Prep 15 mins
Cook 20 mins
This wonderful, tradional recipe from 'Scottish Teatime Recipes'
- 8 ounces flour
- 4 ounces cornflour or 4 ounces rice flour
- 4 ounces butter
- 4 ounces icing sugar
- caster sugar, for dredging
- Preheat oven to 350°F.
- Grease a baking sheet.
- In a mixing bowl, cream butter and icing sugar.
- Sift in both flours and work into a smooth dough (if dough is too dry, add a little water to moisten).
- Divide into 2 equal portions.
- Roll out on a floured surface and shape into two thin rounds.
- Place round on prepared baking sheet and prick all over with a fork.
- Mark each round into six triangles.
- Bake for 30 to 25 minutes until pastry becomes a light golden colour.
- Sprinkle with castor sugar while pastry is warm.
- Cut into triangles according to marks made and cool on wire rack.
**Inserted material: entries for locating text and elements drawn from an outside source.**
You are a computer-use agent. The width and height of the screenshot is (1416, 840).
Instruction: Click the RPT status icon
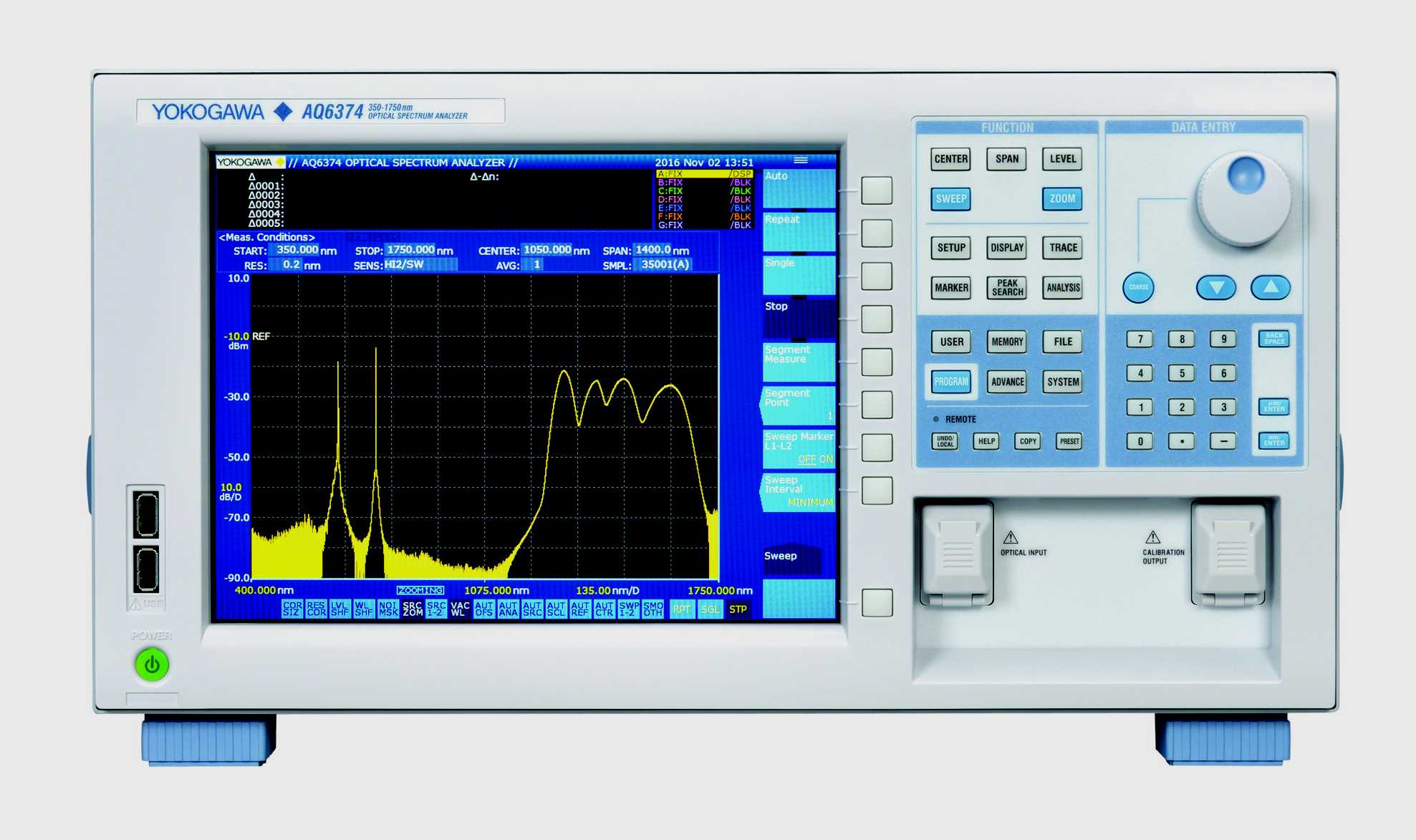(x=681, y=609)
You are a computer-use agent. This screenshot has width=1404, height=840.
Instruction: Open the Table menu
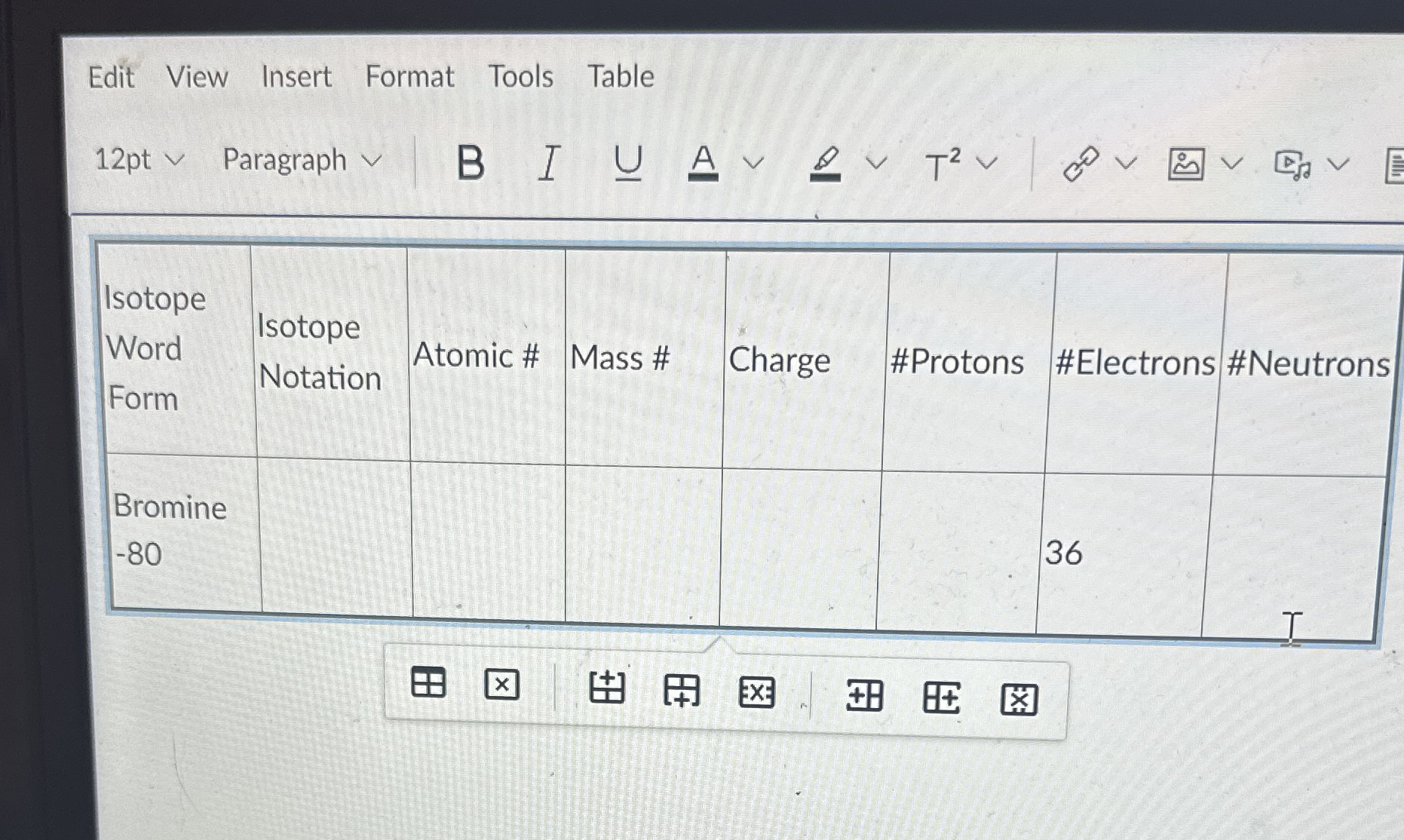[621, 76]
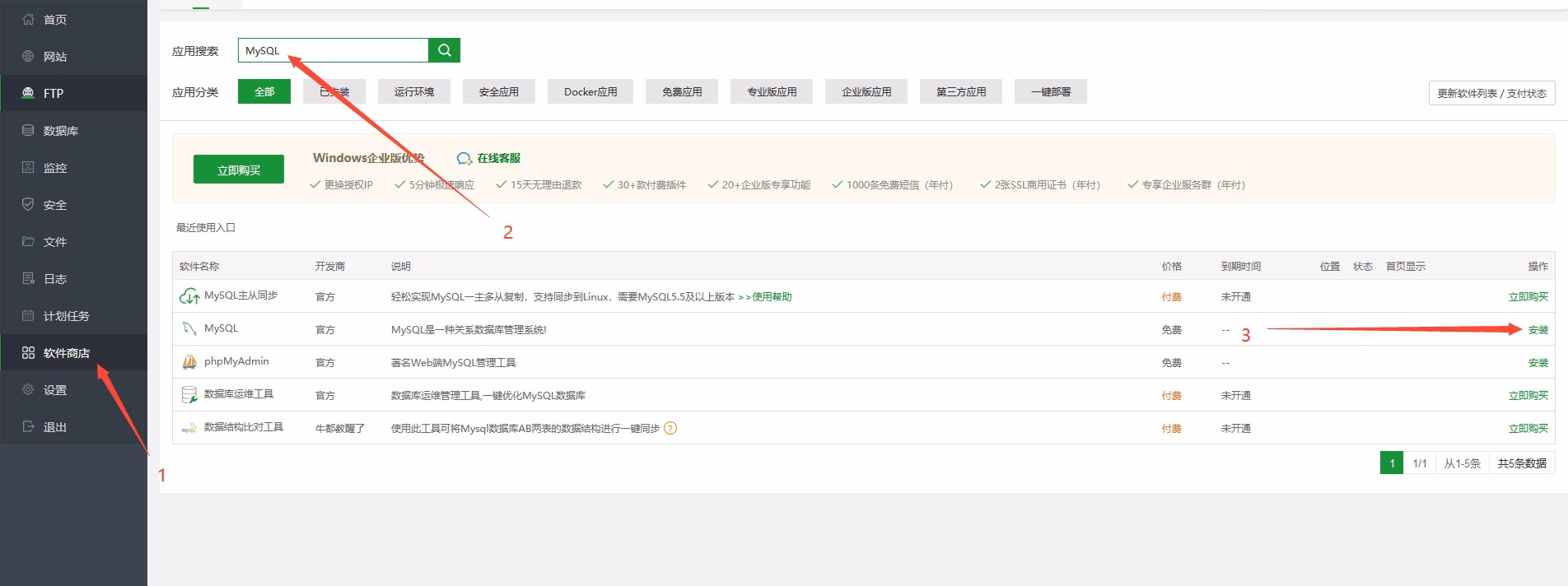Install MySQL via 安装 link

[x=1538, y=330]
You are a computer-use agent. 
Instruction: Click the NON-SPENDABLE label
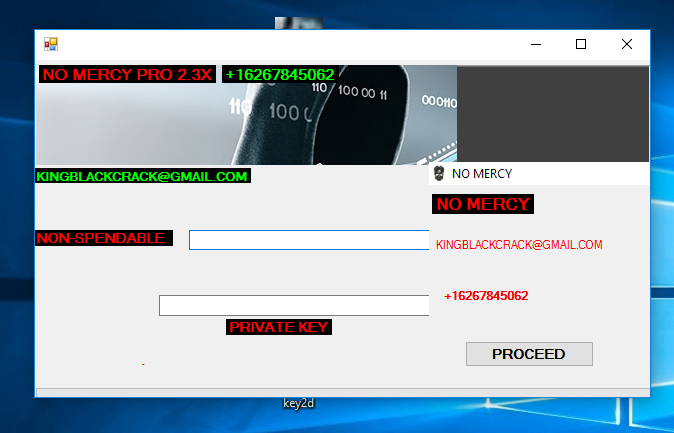pyautogui.click(x=101, y=238)
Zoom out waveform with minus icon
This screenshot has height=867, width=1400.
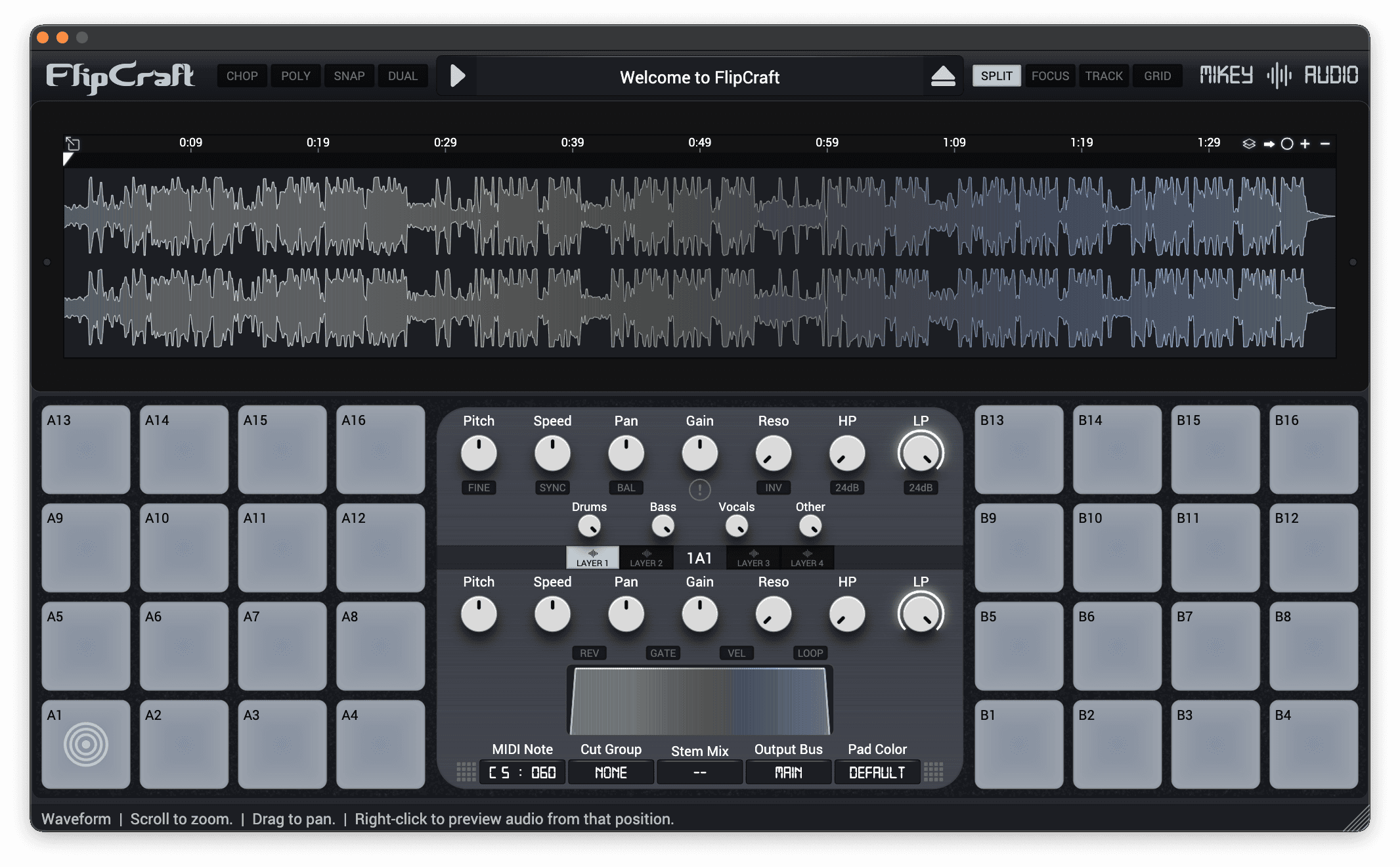[x=1325, y=144]
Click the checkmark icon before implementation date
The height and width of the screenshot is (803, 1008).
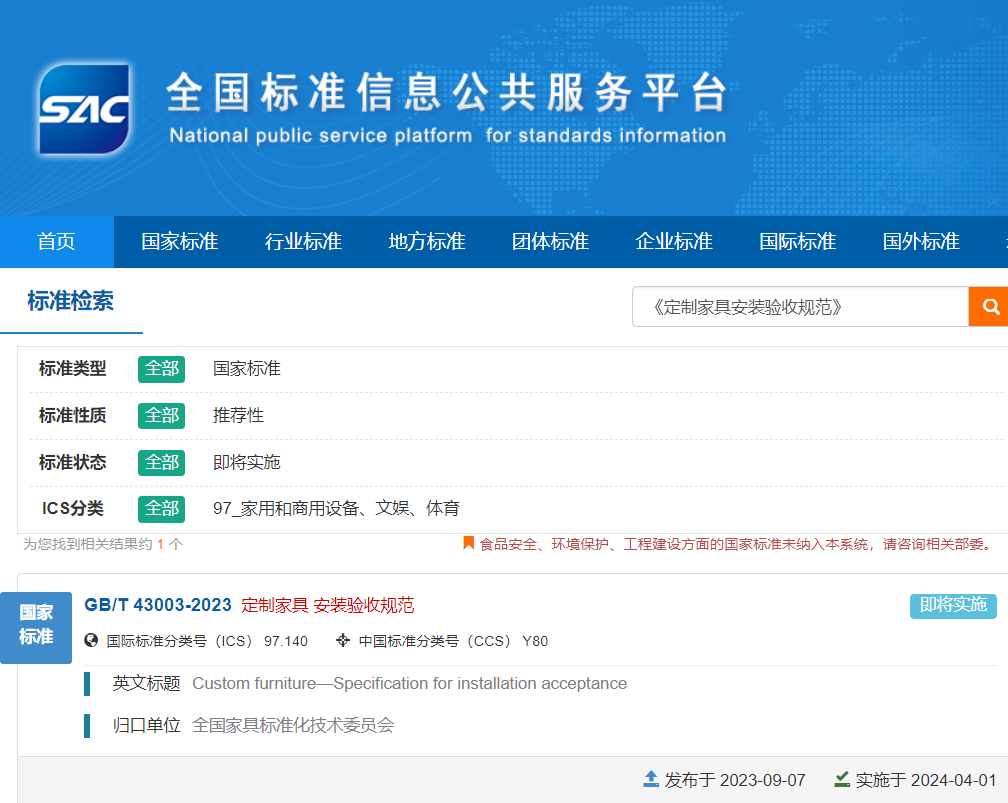click(x=842, y=780)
These shortbread cookies have the perfect conistency! They are indeed very easy to make an bake up nicely. My only problem with them is, that the cornflour somehow tastes through too strong. Next time I'll try using more ordinary flour and less cornflour. But other than that I liked them very much. Thanks for sharing these, Dreamer in Ontario! Made for PRMR January/February 09.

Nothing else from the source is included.